### What to work on
From the items below, pull out every line that contains the string "Switch". Case matters.

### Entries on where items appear
☆ ☆ ☆ ☆ ☆

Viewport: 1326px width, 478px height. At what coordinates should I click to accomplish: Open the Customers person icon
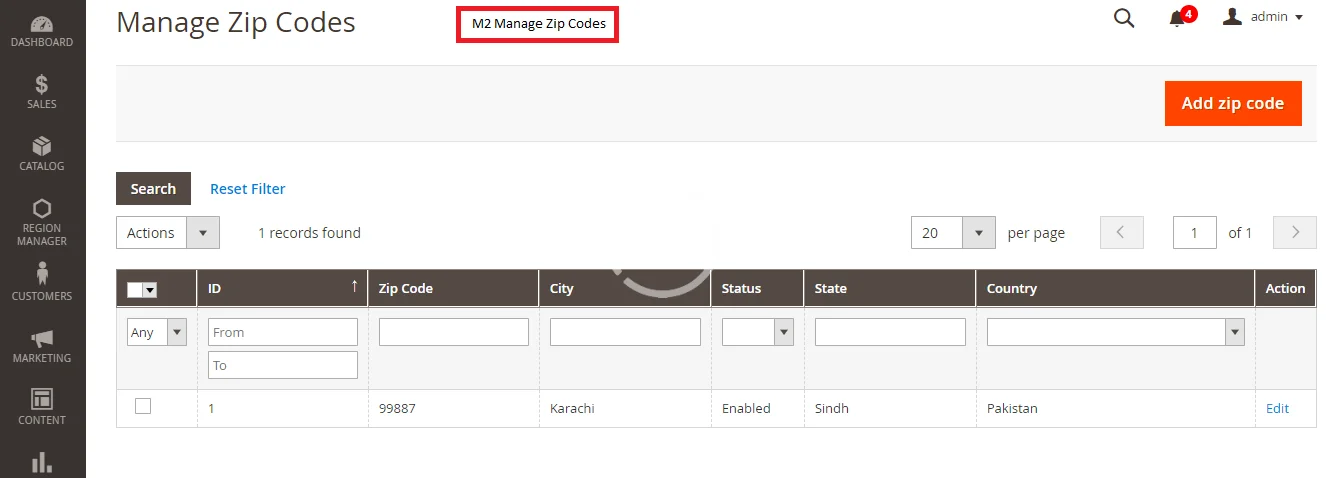tap(42, 282)
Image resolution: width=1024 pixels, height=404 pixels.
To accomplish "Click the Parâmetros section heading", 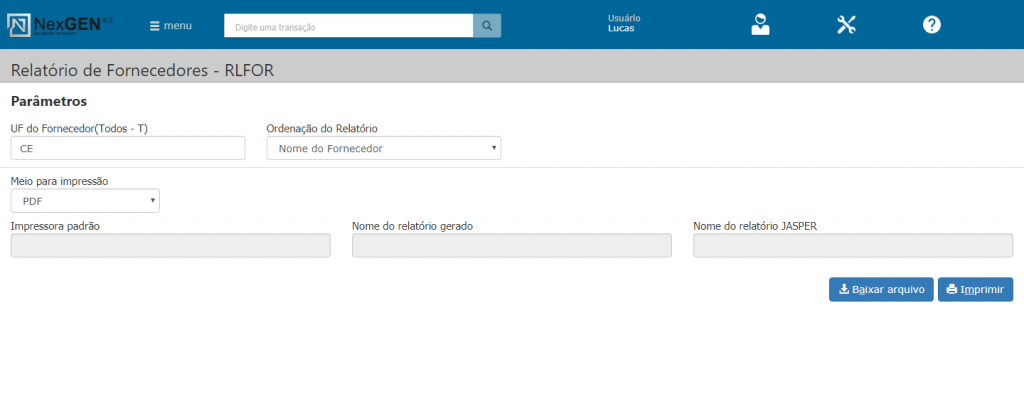I will 48,101.
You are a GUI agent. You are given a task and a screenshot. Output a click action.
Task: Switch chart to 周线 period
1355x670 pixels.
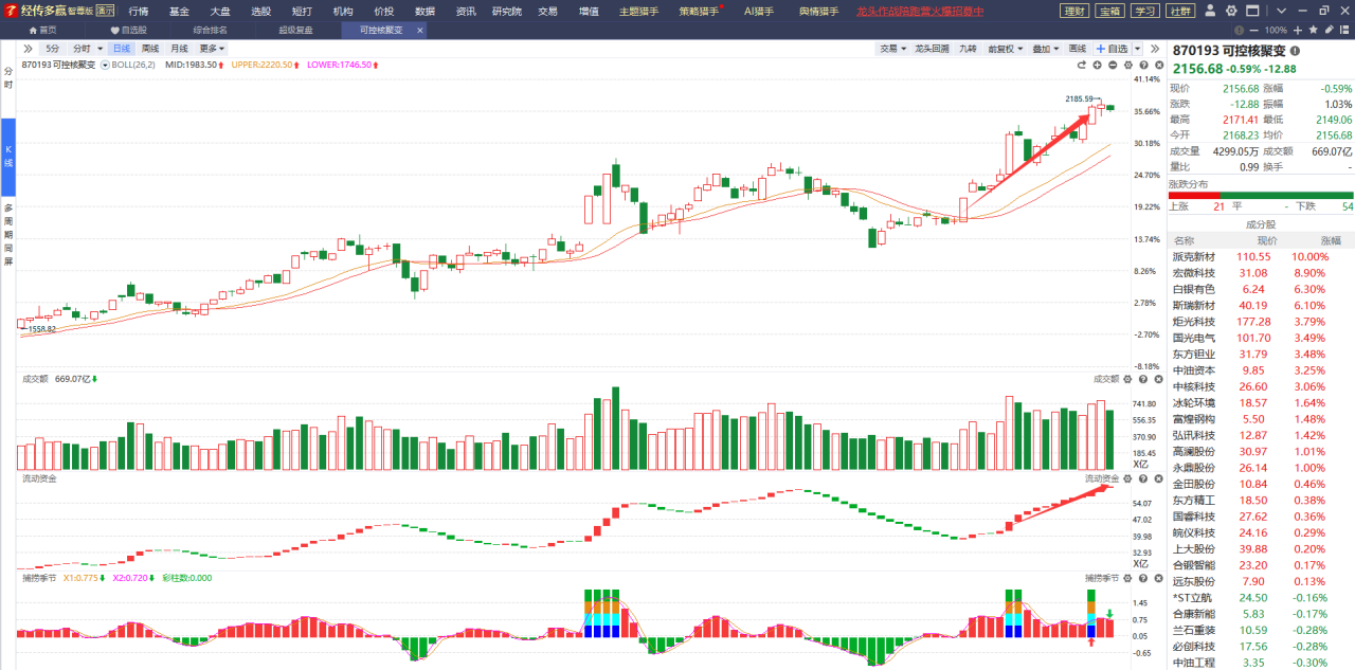click(150, 48)
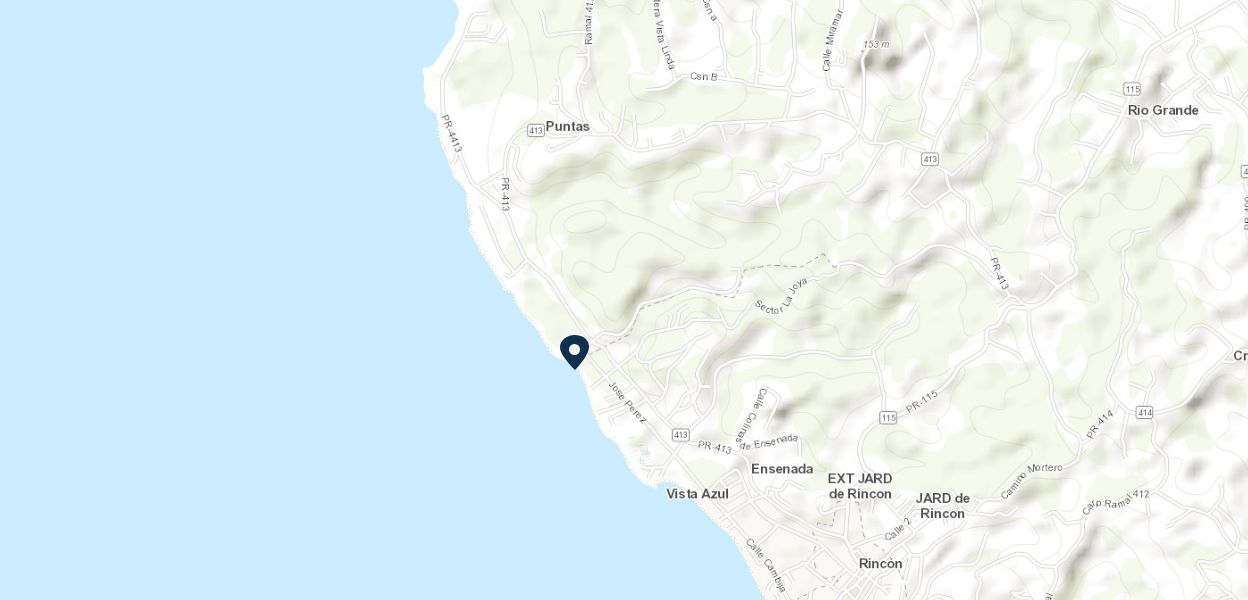Select the Vista Azul label on the coast

697,494
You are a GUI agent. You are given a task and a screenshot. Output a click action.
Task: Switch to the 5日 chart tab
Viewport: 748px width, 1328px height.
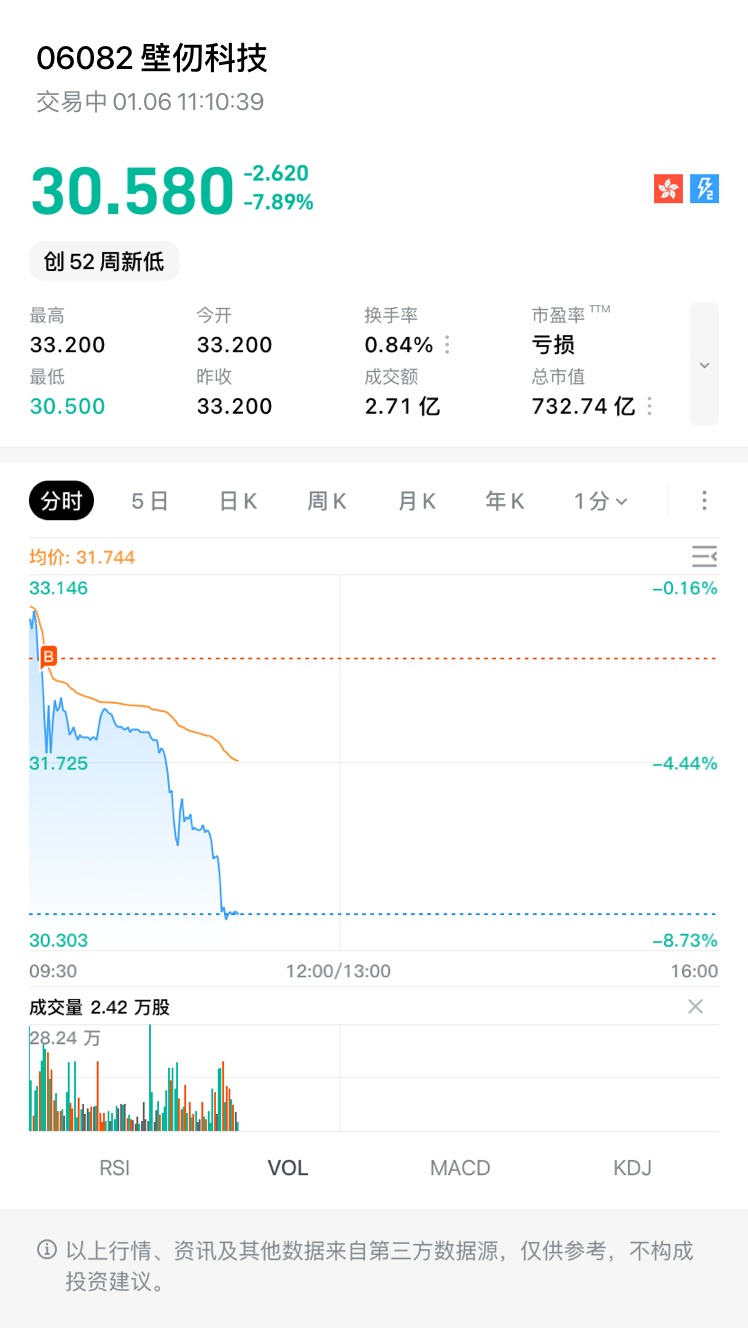[x=150, y=501]
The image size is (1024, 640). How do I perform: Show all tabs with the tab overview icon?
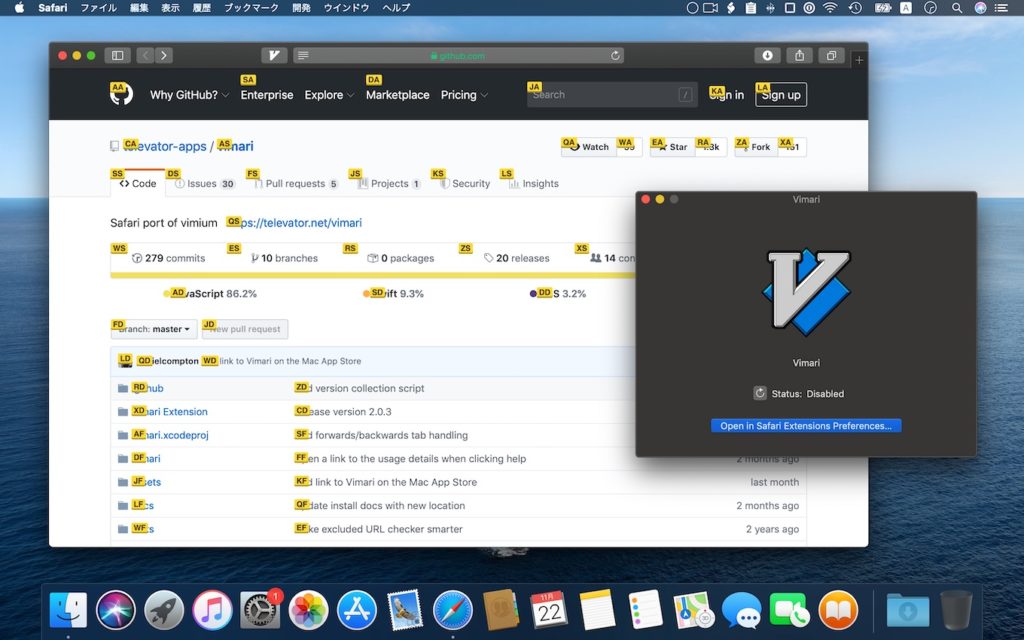click(x=830, y=55)
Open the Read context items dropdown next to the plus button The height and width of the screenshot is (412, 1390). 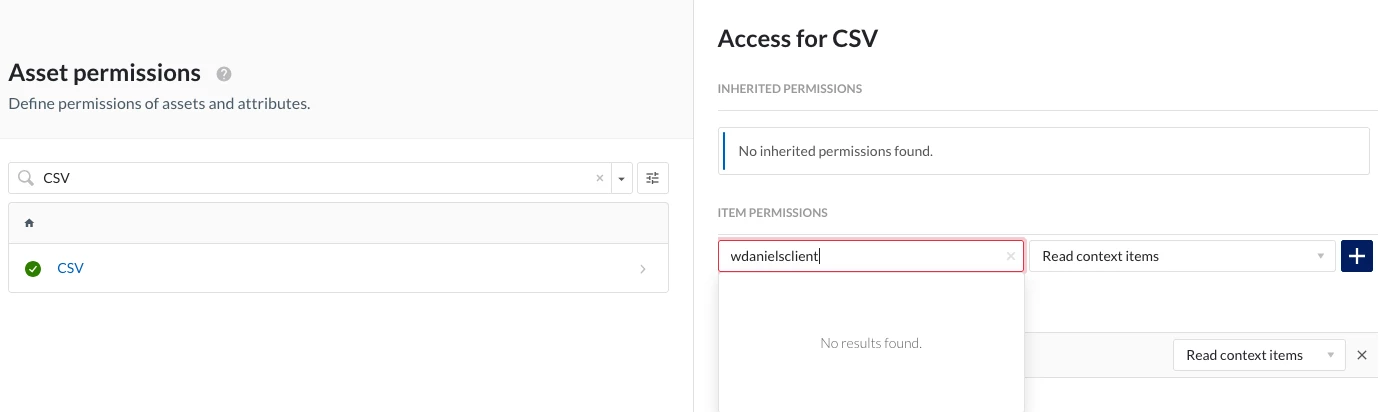1182,256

☆ ☆ ☆ ☆ ☆

### Completed exercise
Task: Switch chart to 周线 period
Task: Switch to the 5日 chart tab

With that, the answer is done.